Ao CORREIO DA GUARDA, Norberto Rodrigues afirma que o seu maior desafio, é “estruturar novos projetos e encontrar novas formas de comunicar com os amantes da fotografia, nomeadamente da chamada fotografia de rua”.

António Norberto Perestrello Rodrigues nasceu no Barracão, Guarda em 1953, onde viveu até aos vinte anos. Sociólogo, desempenhou vários cargos dirigentes na Administração Pública. Professor Universitário nas áreas da Sociologia, Recursos Humanos e Comportamento Organizacional.

Foi Presidente da Associação de Profissionais em Sociologia Industrial das Organizações e do Trabalho APSIOT). Autor do livro de fotografia Trajectos, Blurb, 2014, do livro de contos E dos fracos rezam as histórias, 2014, do romance de ficção À Procura do Homem Prefeito, 2018 e, em memória de Patxi Andion, Gorka Rúbio, o Louco que queria agarrar a morte, caderno, edição Calafrio, 2020. Várias exposições fotográficas, nomeadamente na Colorfoto, Lisboa e no Calafrio, Guarda.

Norberto Rodrigues - 1.JPG

Quando começou o gosto pela fotografia?

Sempre gostei de fotografia, mas só consegui condições, nomeadamente de tempo, há cerca de 11 anos, quando comprei a minha primeira máquina, que ainda tenho, com modo manual, uma Sony a230

 

O que é para si a fotografia?

A fotografia é uma arte que nos dá várias representações da realidade. Como digo sempre, a realidade não existe, existe só o nosso olhar.

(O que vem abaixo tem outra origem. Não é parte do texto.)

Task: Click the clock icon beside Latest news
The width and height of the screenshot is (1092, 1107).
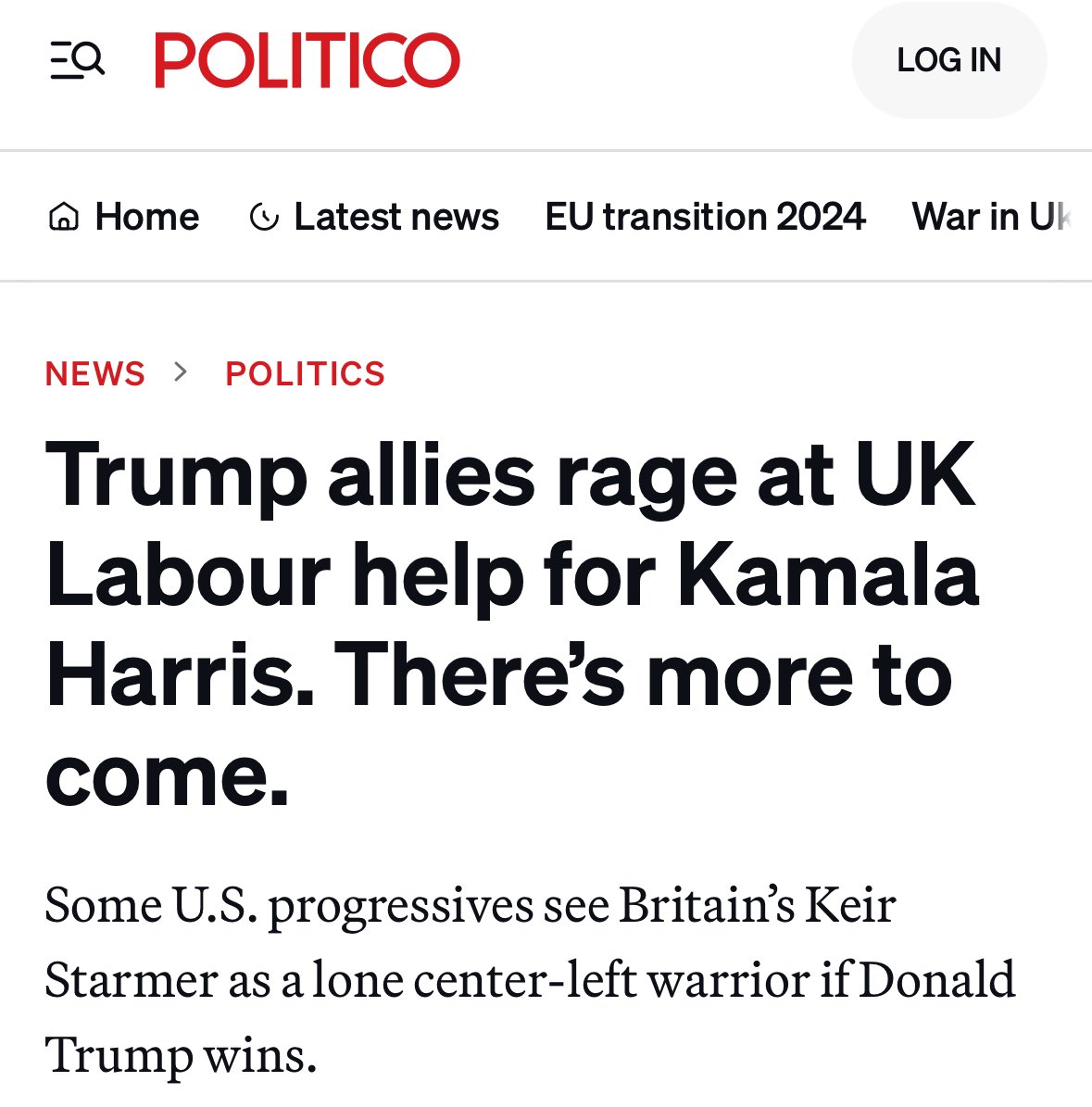Action: [264, 218]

A fotografia regista esses olhares, diversos e complementares. Constrói memórias que ajudam a construir identidades e culturas. É, também, hoje, talvez, a maior forma de intervenção social. Há fotografias de situações e de fenómenos sociais que muito têm ajudado a perceber “realidades” e a mudar valores e comportamentos.

 

Porquê a preferência pelo “preto e branco”?

O preto e branco dá-nos a essência da fotografia. Ilumina os contrastes, tornando nítida a mensagem da composição.

O nosso olhar tende a valorizar o conjunto e não o pormenor mais vistoso da imagem. Evidentemente que há excelentes fotografias a cores e áreas da fotografia onde a cor é mais apelativa, como nas fotografias de paisagens. É uma opção do fotógrafo. No tipo de fotografia que faço – Street Photography – o preto e branco é, para mim, mais forte, mais dramático, mais profundo.

Norberto Rodrigues 2.JPG

 

Quais os temas que mais gosta de fotografar?

Os temas vão mudando, acompanhando o nosso crescimento e os contextos que nos rodeiam. Na fotografia de rua, o fotógrafo reage ao momento, à situação que está à sua frente, seja ela enquadrável no tema x ou y, é a rua que comanda a máquina. Isto não quer dizer que o fotógrafo de rua não tenha um rumo, um objetivo.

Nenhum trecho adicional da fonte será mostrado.